Work required » From the first line to the last, retype the data below exactly.

-=-=-

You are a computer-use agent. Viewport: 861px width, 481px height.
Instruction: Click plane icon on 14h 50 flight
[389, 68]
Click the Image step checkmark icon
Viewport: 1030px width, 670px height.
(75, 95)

-=-=-

Task solution »
You are a computer-use agent. Viewport: 861px width, 481px height.
Instruction: Click plane icon on 14h 50 flight
[389, 68]
Click the Image step checkmark icon
Viewport: 1030px width, 670px height.
(75, 95)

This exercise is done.